In [None]:
from datetime import datetime

import cartopy.crs as ccrs
import cartopy.feature as cfeature
import geopandas as gpd
import matplotlib.pyplot as plt
from shapely.geometry import Polygon

# Reading and Plotting Shapefiles
When we plot state borders, coastlines, rivers, etc. on a map, we are plotting data that is stored in a shapefile. A shapefile can contain any combination of the following geometry: Point, MultiPoint, Line, MultiLine, Polygon, and MultiPolygon. These geo-referenced data objects are widely used in GIS applications. A common source of shapefiles come from the decenial census and are commonly referred to as Tiger Files. Increasingly there are other data being distributed in this same format including projects from the National Weather Service.
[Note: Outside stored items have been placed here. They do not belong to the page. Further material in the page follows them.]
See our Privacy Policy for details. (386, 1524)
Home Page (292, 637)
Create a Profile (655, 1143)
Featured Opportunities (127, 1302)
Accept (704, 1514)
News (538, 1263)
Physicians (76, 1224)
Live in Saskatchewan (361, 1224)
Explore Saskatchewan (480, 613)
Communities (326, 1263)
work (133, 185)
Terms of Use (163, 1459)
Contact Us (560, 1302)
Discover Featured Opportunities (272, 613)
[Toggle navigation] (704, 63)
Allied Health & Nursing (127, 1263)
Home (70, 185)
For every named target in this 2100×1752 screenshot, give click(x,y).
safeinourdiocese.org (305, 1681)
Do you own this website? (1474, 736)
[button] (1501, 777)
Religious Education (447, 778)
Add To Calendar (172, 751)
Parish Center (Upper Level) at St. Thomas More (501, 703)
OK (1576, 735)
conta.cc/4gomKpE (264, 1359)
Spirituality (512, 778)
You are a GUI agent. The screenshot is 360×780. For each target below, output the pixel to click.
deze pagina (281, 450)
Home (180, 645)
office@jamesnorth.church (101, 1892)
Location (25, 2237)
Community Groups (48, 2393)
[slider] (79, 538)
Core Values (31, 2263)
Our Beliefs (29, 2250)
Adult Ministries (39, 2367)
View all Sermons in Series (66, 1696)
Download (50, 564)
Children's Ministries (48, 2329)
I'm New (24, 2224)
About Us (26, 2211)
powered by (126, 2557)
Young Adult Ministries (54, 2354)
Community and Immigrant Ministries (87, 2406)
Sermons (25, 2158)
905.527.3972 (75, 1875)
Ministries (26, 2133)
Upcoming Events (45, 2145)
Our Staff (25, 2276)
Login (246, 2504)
Natural Earth Webiste: https://www.naturalearthdata.com

NWS Shapefiles Data: https://www.weather.gov/gis/NWS_Shapefile

Census Data: https://www.census.gov/geographies/mapping-files/time-series/geo/tiger-line-file.html

In this notebook we'll demonstrate how to:
* Download shapefiles from Natural Earth Data (since you cannot load them remotely)
* Investigate the GeoDataFrame, its similarities and differences to a Pandas DataFrame
* Plot Point, Line, and Polygon data
* Clip our Shapfile data based on a Polygon of our own creation
* Read a remote shapefile and plot some Polygons

## Download the road data

Let's go to the Natural Earth Data website and find a file to download. Data are located under the "Download" tab and there is different data available in the three scales of 1:10 million, 1:50 million, and 1:100 million. Let's take a look at the data available for the scale of 1:10 million.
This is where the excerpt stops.